| Challenges |
1. In the beam centroid solution, explain how the second line of the centroid formula in Step 3 is obtained from the first.
2. Extend the beam centroid solution, picking up after its last line.
### Excerpted passage
Step 1

We are given the various dimensions of the system.

We are asked to determine the distance $\bar y$ to the centroid of the beam's cross-sectional area and the moment of inertia about the centroidal x' axis.

 
Step 2

The three possible sections of the system are made and shown as:

We have the width of part 1 is ${b_1} = 1\;{\rm{in}}$.

We have the height of part 1 is ${h_1} = 4\;{\rm{in}}$.

We have the width of part 2 is ${b_2} = 6\;{\rm{in}}$.

We have the height of part 2 is ${h_2} = 1\;{\rm{in}}$.

We have the width of part 3 is ${b_3} = 1\;{\rm{in}}$.

We have the height of part 3 is ${h_3} = 4\;{\rm{in}}$.

 
Step 3

The formula to calculate the $\bar y$ coordinate of the centroid for the total area is,

\[\begin{array}{l} \bar y = \frac{{{A_1}{y_1} + {A_2}{y_2} + {A_3}{y_3}}}{{{A_1} + {A_2} + {A_3}}}\\ \bar y = \frac{{\left( {{b_1}{h_1}} \right)\left( {\frac{{{h_1}}}{2}} \right) + \left( {{b_2}{h_2}} \right)\left( {\frac{{{h_2}}}{2}} \right) + \left( {{b_3}{h_3}} \right)\left( {\frac{{{h_3}}}{2}} \right)}}{{{b_1}{h_1} + {b_2}{h_2} + {b_3}{h_3}}} \end{array}\]
 
Step 4

Substitute the values in the above expression.
######
### Material provided
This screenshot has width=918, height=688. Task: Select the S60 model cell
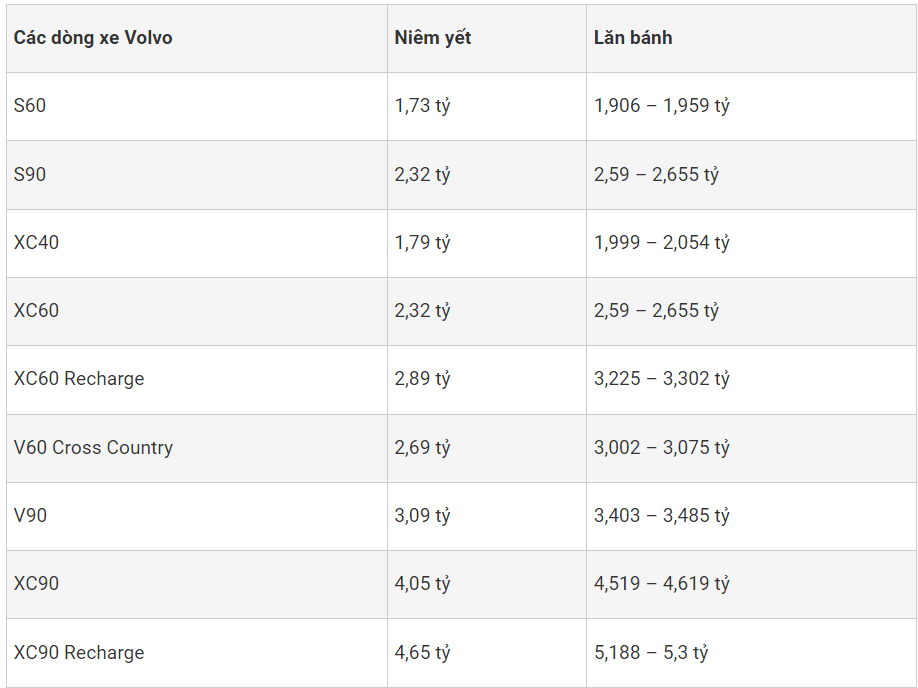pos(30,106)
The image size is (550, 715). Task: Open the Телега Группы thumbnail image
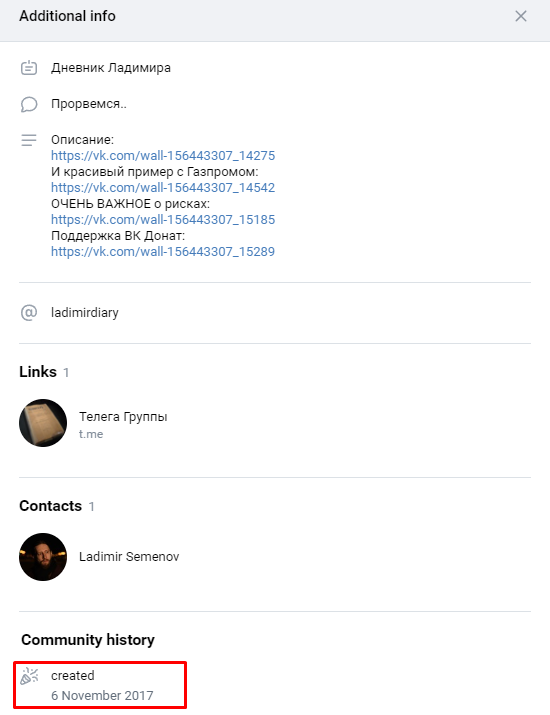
######
| Results for each task |
1. Each area $A_i$ in the first line is replaced by the product of that part's width and height, $b_i h_i$. Each centroid distance $y_i$ is replaced by half that part's height, $h_i/2$.

2.
\[\begin{array}{l} \bar y = \frac{{\left( {1\;{\rm{in}} \times 4\;{\rm{in}}} \right)\left( {\frac{{4\;{\rm{in}}}}{2}} \right) + \left( {6\;{\rm{in}} \times 1\;{\rm{in}}} \right)\left( {\frac{{1\;{\rm{in}}}}{2}} \right) + \left( {1\;{\rm{in}} \times 4\;{\rm{in}}} \right)\left( {\frac{{4\;{\rm{in}}}}{2}} \right)}}{{\left( {1\;{\rm{in}} \times 4\;{\rm{in}}} \right) + \left( {6\;{\rm{in}} \times 1\;{\rm{in}}} \right) + \left( {1\;{\rm{in}} \times 4\;{\rm{in}}} \right)}}\\ \bar y = 1.36\;{\rm{in}} \end{array}\]
 
Step 5

The formula to calculate the moment of inertia of part 1 about the centroidal axis is,

\[\begin{array}{l} {\left( {{I_x}} \right)_1} = {I_1} + {A_1}{\left( {{y_1} - \bar y} \right)^2}\\ {\left( {{I_x}} \right)_1} = \frac{{{b_1}{{\left( {{h_1}} \right)}^3}}}{{12}} + \left( {{b_1}{h_1}} \right){\left( {\frac{{{h_1}}}{2} - \bar y} \right)^2} \end{array}\]
 
Step 6

Substitute the values in the above expression.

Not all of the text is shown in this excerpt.